Requirement — Retype exactly, and only, the lines from the one that contains "379x657 pixels." through the final line of the entries.

>>>

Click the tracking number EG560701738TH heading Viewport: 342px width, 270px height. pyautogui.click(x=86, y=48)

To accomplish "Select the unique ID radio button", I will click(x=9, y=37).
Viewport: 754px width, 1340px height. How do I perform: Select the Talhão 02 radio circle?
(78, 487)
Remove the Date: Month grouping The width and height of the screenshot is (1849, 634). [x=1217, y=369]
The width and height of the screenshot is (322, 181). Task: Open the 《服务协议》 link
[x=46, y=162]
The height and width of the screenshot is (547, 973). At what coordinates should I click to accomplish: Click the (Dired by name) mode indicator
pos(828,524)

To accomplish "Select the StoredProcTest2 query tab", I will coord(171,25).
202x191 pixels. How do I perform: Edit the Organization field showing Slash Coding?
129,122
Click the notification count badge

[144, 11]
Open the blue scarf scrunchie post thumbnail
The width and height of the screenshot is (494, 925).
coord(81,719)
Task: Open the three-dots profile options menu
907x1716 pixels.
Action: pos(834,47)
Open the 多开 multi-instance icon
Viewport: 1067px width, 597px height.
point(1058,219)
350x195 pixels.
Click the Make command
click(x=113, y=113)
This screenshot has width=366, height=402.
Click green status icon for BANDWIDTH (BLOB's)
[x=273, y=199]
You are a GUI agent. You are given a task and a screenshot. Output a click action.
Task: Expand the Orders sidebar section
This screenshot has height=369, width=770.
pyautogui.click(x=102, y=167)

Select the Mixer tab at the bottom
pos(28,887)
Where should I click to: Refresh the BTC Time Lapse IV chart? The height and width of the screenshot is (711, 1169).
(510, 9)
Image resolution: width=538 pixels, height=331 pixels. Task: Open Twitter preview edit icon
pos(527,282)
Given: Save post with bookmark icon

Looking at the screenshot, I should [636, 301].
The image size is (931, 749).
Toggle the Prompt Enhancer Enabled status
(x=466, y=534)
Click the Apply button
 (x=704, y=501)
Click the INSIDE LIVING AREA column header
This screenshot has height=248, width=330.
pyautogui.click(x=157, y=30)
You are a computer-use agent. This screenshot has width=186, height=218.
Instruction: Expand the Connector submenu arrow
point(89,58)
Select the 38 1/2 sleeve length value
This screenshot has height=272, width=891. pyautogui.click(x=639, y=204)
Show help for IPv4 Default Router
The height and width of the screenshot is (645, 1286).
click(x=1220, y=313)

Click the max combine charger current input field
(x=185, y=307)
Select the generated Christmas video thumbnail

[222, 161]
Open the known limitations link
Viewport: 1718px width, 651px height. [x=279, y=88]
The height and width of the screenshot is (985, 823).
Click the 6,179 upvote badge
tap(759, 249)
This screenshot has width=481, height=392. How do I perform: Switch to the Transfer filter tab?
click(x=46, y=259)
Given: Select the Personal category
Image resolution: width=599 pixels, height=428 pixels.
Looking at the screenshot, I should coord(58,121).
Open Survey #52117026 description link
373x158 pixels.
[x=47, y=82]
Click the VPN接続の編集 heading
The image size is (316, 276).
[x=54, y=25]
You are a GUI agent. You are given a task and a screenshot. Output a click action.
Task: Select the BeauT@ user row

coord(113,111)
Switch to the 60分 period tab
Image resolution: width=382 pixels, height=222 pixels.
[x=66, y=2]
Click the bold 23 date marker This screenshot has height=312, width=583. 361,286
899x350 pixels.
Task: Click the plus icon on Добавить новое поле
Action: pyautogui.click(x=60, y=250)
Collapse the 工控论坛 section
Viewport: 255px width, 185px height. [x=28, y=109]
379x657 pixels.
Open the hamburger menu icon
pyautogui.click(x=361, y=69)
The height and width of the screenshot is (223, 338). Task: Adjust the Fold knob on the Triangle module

<<<

Expected answer —
379x657 pixels.
Open the hamburger menu icon
pyautogui.click(x=361, y=69)
The height and width of the screenshot is (223, 338). Task: Adjust the Fold knob on the Triangle module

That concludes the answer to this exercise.